**** TEXT ****

Abstract

Elevated levels of contaminants in surface and ground water pose serious and adverse health challenges in the twenty-first century. It is imperative that the quality of life of people without safe drinking water is improved by providing safe, clean and affordable water using appropriate purification technology. Natural clay and rice husk-Na₂CO₃ modified clay were used to produce expanded clay aggregates adsorbents. Characterizations were done using SEM, XRD, XPS and BET to reveal their salient features. Filtration studies were carried out to ascertain the disinfection assay of E. Coli and removal efficiencies of nitrate and phosphate. Batch adsorption experiments were employed to determine the effect of pH, contact time and adsorbent dosage for effective removal of Arsenic (III) and lead (II) including isotherm models. Aluminosilicates and associated minerals with high surface areas between 456.143–566.998 m²/g and significant adsorption sites were revealed. Log four bacteria disinfection assay was achieved. Reduction efficiencies for phosphate and nitrate for all adsorbents varied from 27.33% to 76% and 10.67% to 46% respectively. High correlation coefficients made Langmuir isotherm model more favourable than Freundlich model. The adsorption capacities for both lead and arsenic were high and reaction was fast, making the adsorbents suitable for water remediation applications.

**** PROVIDED INFORMATION ****

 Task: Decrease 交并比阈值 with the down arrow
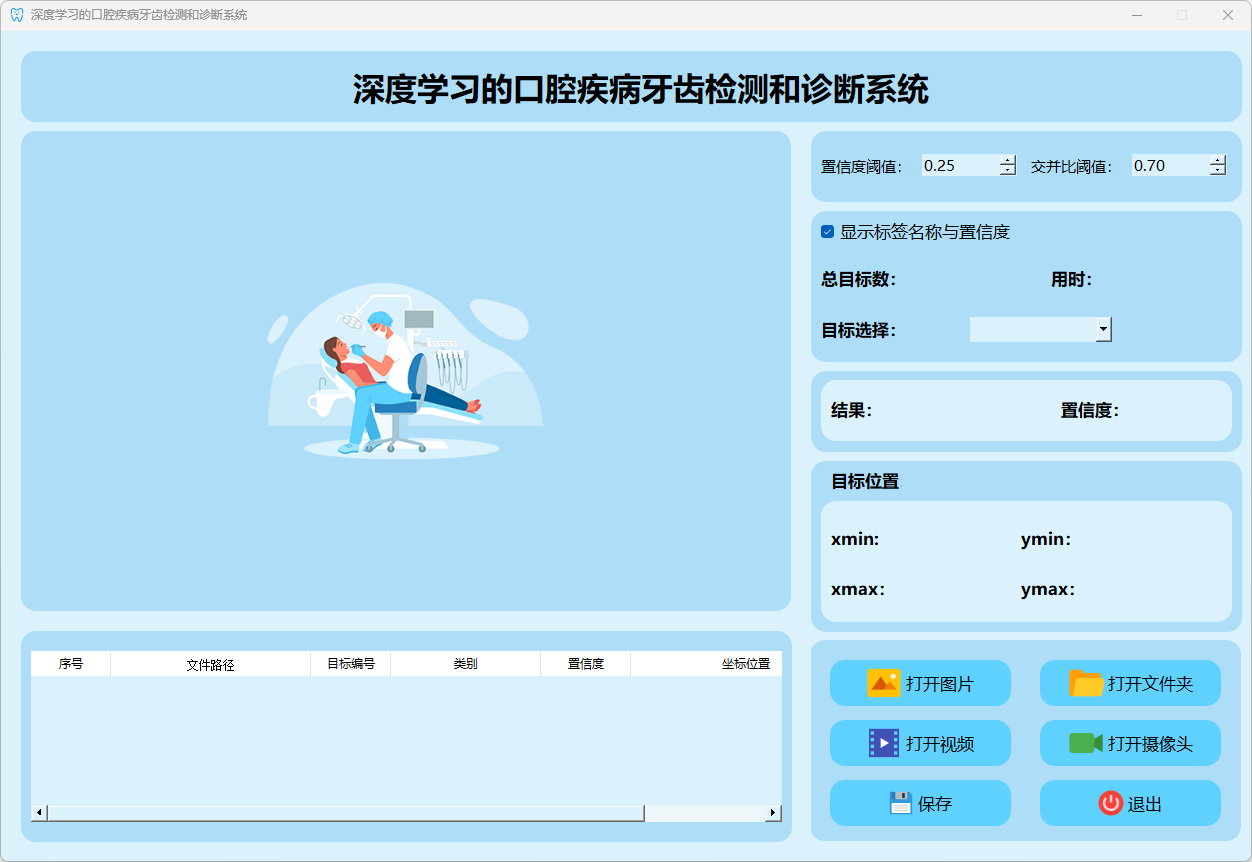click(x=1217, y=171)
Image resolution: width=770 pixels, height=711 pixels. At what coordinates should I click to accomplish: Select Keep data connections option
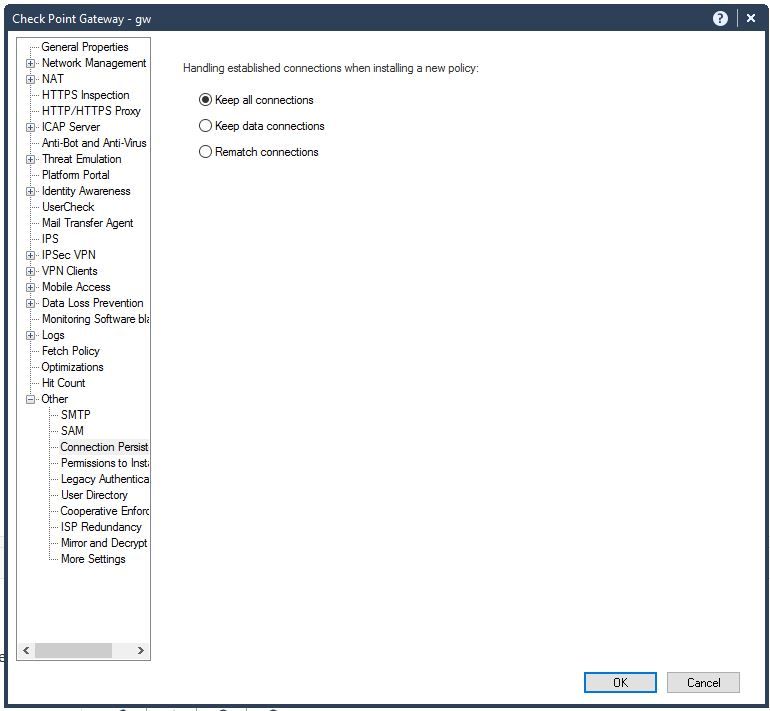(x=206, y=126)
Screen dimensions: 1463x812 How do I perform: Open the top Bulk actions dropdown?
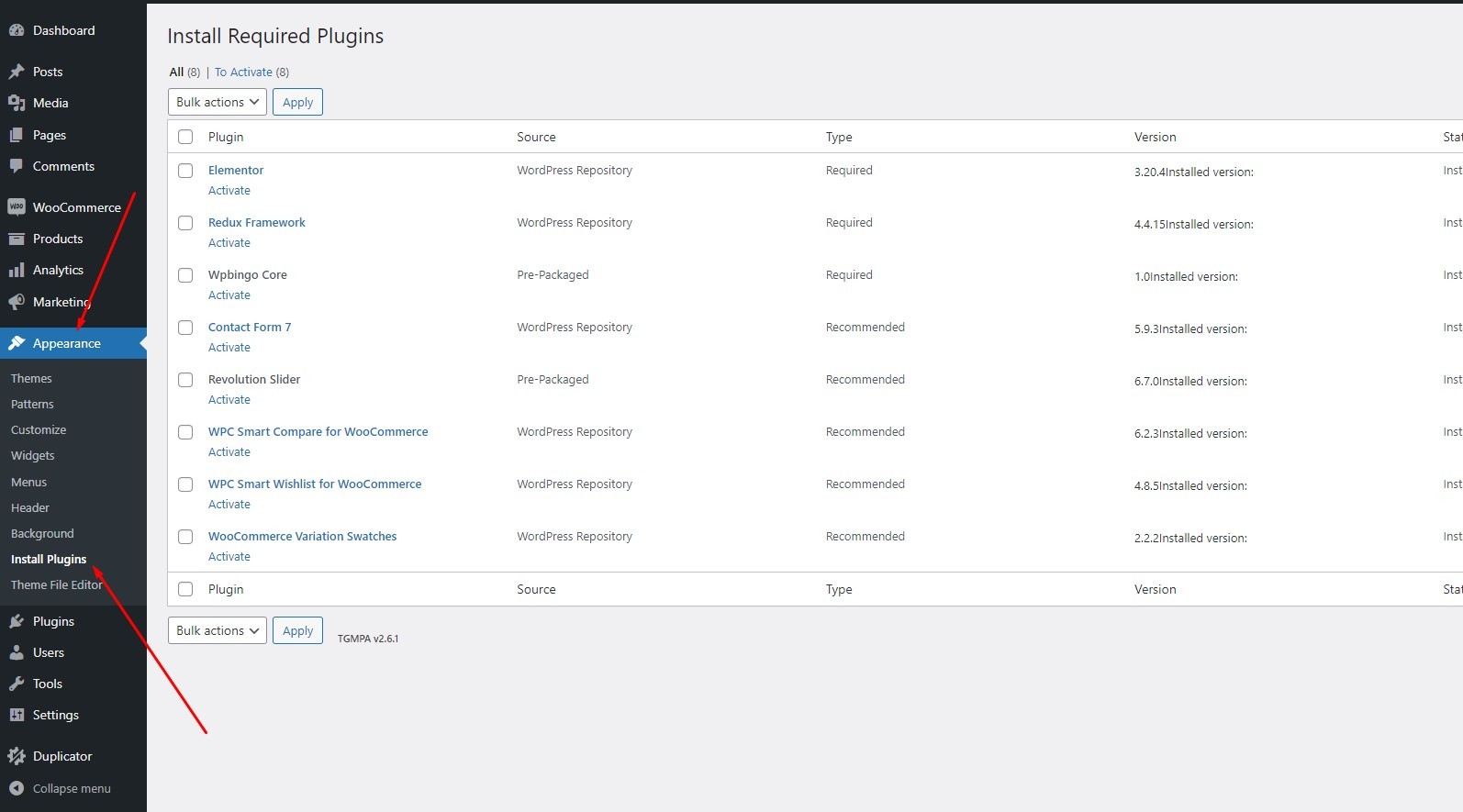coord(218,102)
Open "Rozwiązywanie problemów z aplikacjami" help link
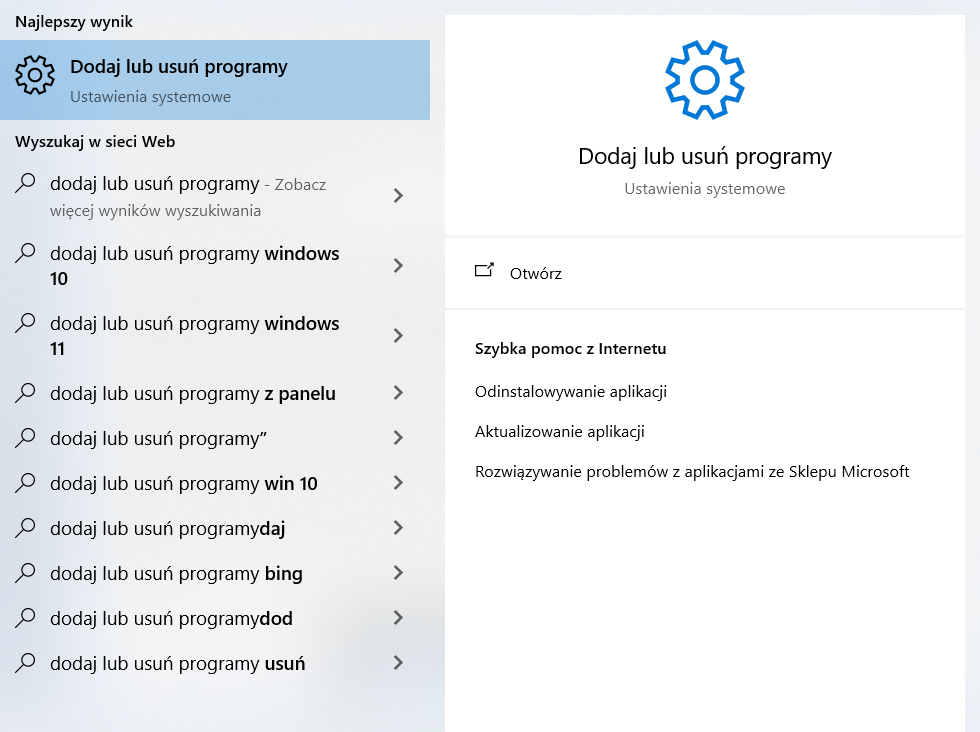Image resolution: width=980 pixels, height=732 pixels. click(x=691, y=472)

****

▶ _GOAL OF THE EXERCISE_:
Answer these questions using the abstract:
1. From which two materials were the expanded clay aggregates adsorbents produced?
2. What range of surface areas was revealed for the aluminosilicates and associated minerals?
3. Which isotherm model was found more favourable?
The records are separate from the abstract and unrelated to it.

▶ _TASK ANSWER_:
1. Natural clay and rice husk-Na₂CO₃ modified clay.
2. Between 456.143 and 566.998 m²/g.
3. The Langmuir isotherm model.